Posted January 17, 2024

Washington County Public Schools (WCPS) Superintendent Dr. David Sovine presented his FY25 Draft Budget to the Board of Education during a public work session on January 16, 2024. He stated the strictly needs-based proposal was developed following a line-by-line review of the current budget, which was undertaken to help ensure that each dollar spent is having the greatest impact on students. 

The proposal supports initiatives to meet the growing needs of students and addresses the budget priorities adopted by the Board in September, 2023. Those priorities include:

  • Salary compensation and staff retention
  • Safety, security, and mental health supports
  • Meeting the requirements of the Blueprint for Maryland’s Future
  • Combating inflation

The Superintendent’s Draft Budget totals $360,318,715. This represents a 5.91% increase over the current fiscal year budget. 

Sovine shared statistics that demonstrate notable growth in student and community needs. In the last three years, including the current school year, WCPS has seen a 21% increase in students who are eligible for free and reduced priced meals (FARM), a 15% increase in students with disabilities, and a 64% increase in students who receive English Learner (EL) services. 

“The needs of our student population are growing in the most complex and arduous areas, thus adding to the urgency and complexity of the FY25 budget process,” Sovine says. “As those needs increase, so too do the demands on our staff.”
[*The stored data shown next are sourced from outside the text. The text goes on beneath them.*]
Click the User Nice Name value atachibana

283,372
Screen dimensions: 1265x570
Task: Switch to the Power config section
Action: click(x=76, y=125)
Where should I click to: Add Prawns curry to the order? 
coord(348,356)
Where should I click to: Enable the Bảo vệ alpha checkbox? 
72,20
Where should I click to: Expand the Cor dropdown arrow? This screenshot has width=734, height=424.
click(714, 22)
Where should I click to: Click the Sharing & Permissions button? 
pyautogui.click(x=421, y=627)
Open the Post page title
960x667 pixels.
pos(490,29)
When addressing the Board of Education’s top priority for FY25, salary compensation and staff retention, Sovine discussed the need for WCPS to provide a salary increase that is comparable to local government raises and regional education system employers. He proposed an allocation of $10 million to the salary resource pool, which would account for approximately a five (5) percent salary enhancement for all of WCPS’ approximately 3,500 employees. Sovine also shared that 70% of WCPS employees have a home address in Washington County, which underscores the impact of providing a deserving salary enhancement that also invests in our community. 
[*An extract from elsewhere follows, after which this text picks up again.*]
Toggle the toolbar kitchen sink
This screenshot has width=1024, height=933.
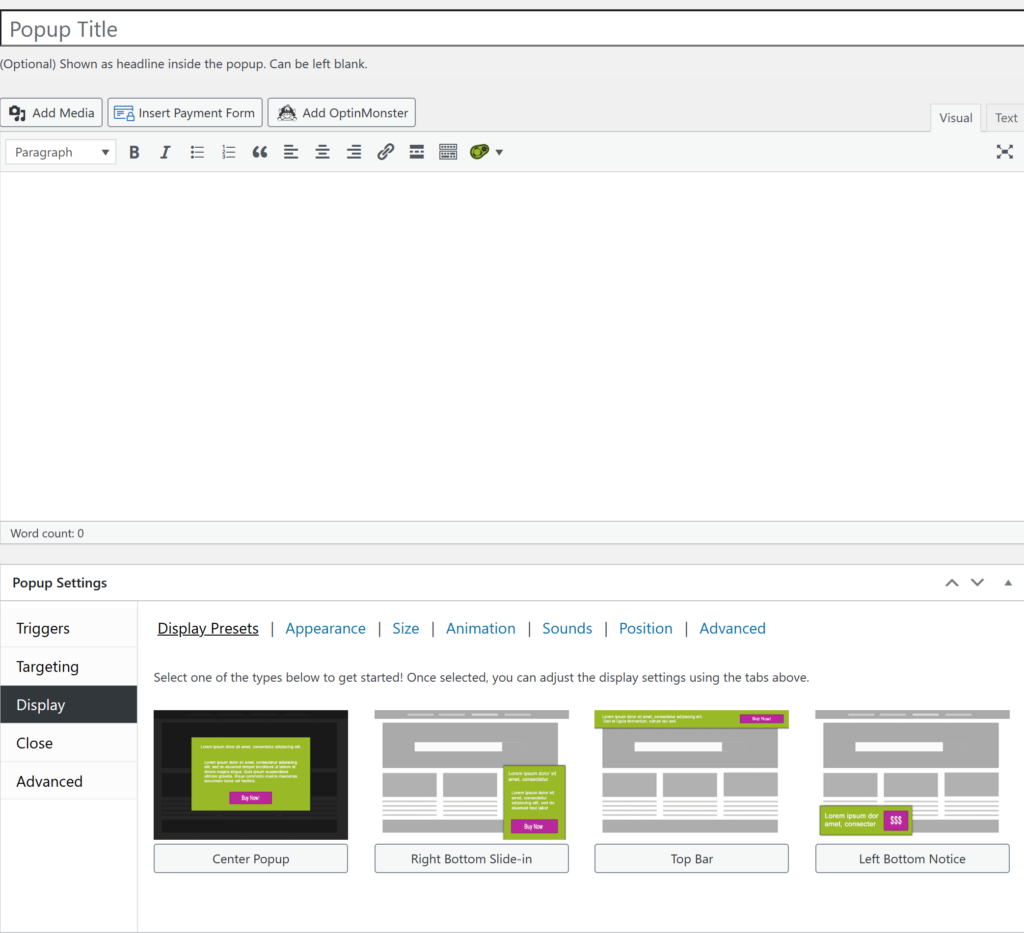[448, 152]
Sovine adds, “I am so grateful to have the honor of working alongside incredible professionals who put their heart and soul into seeing students succeed, no matter the obstacles. I am extremely proud of the work we have done together. Our employees are truly deserving of a meaningful salary increase that will help us close the gap with our local and regional competitors. They deserve to know they are valued, and they are a critical part of our school families. We cannot move our community forward to a better future without them.”
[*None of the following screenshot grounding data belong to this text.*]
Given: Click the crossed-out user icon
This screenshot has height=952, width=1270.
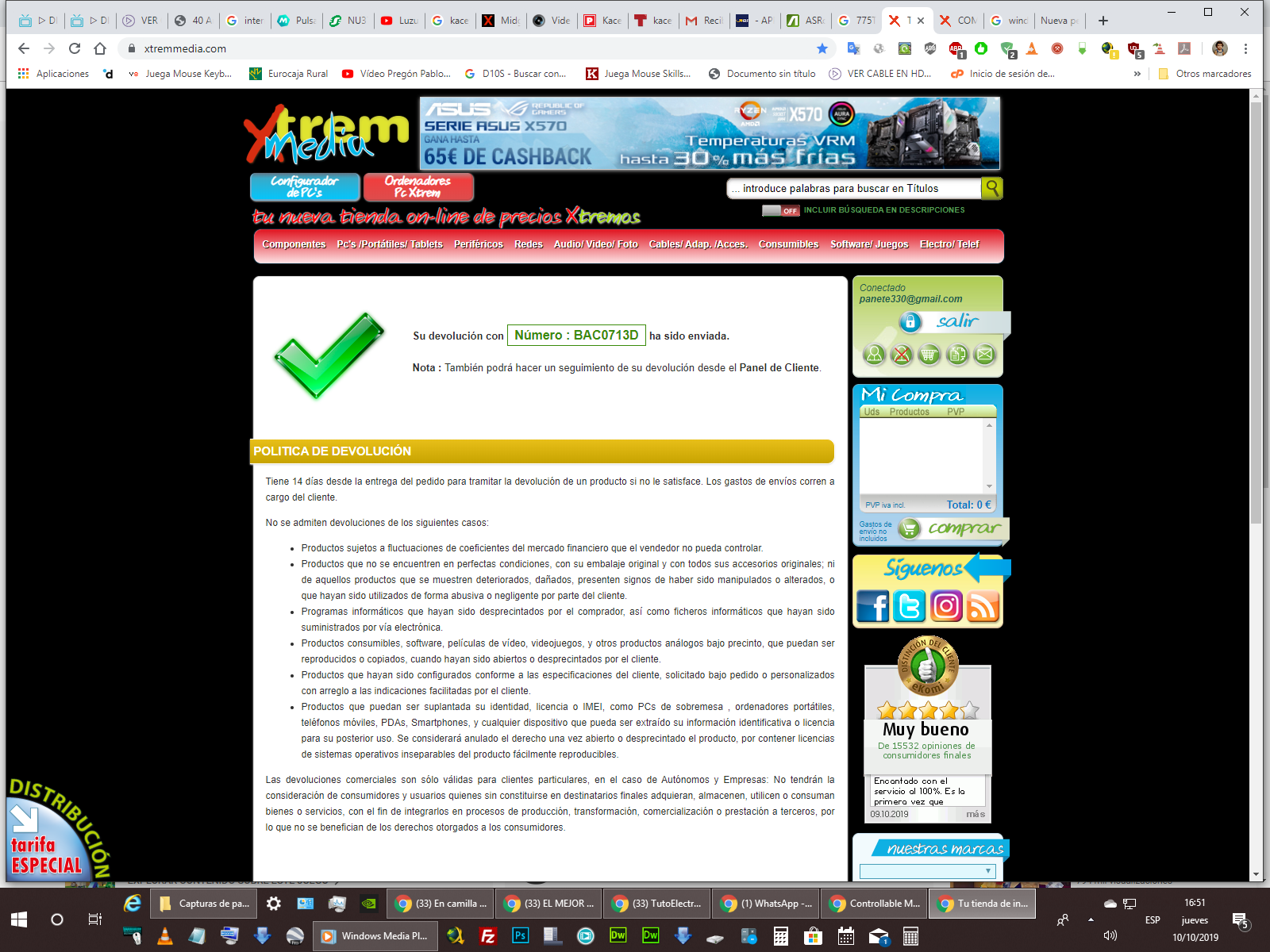Looking at the screenshot, I should (x=902, y=355).
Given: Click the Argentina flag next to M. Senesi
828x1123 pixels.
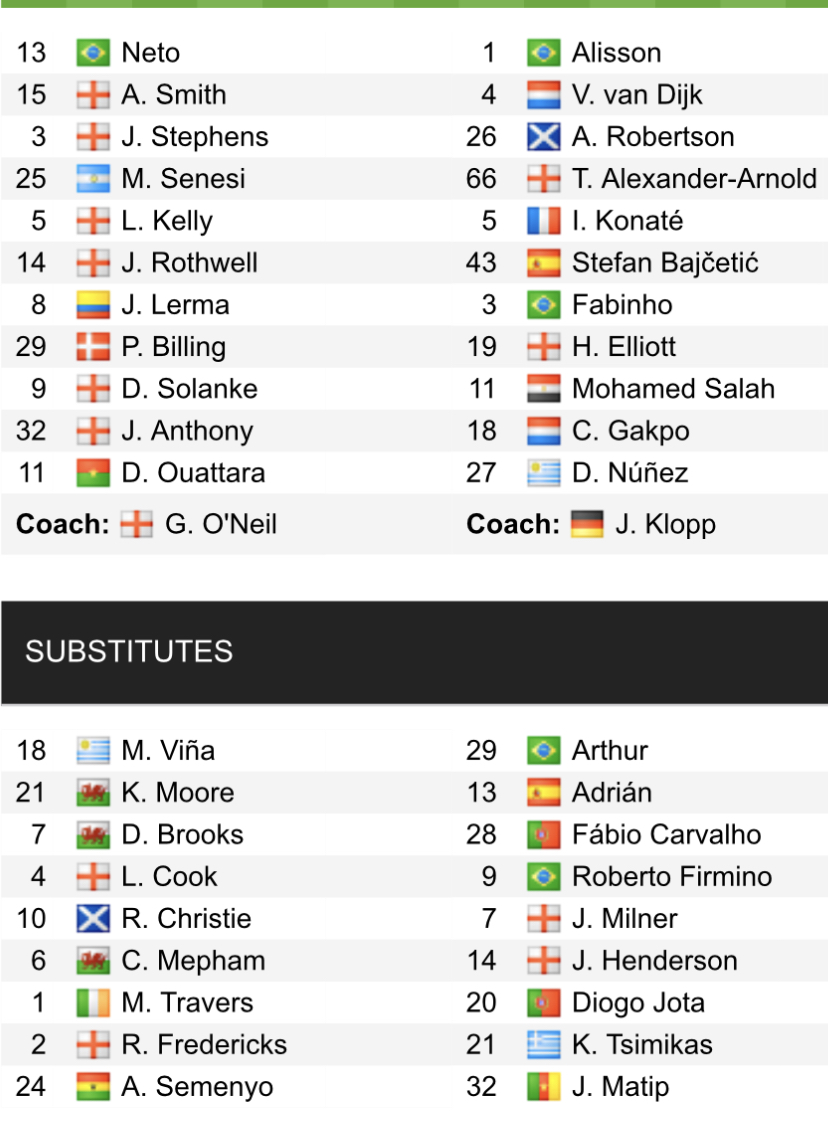Looking at the screenshot, I should (93, 178).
Sovine proposed funding staff positions that would support safety, security, and mental health in schools, particularly in the area of special education. He also discussed a plan for the InnovatED Learning Center, which will include WCPS’ current online learning program, the Academy of Blended Learning Education (ABLE) for secondary students, as well as Antietam Academy, the Family Center, Evening High, and the Twilight program.

“The InnovatED Learning Center is an example of staff’s ability to reduce the budget without sacrificing the services provided to our students,” Sovine says. “The InnovatED Learning Center will represent the merger of several programs, making them more cost-effective without jeopardizing the opportunities they offer to students.” WCPS staff is scheduled to make a formal presentation to the Board of Education regarding the InnovatED Learning Center at the February 20, 2024, public business meeting. 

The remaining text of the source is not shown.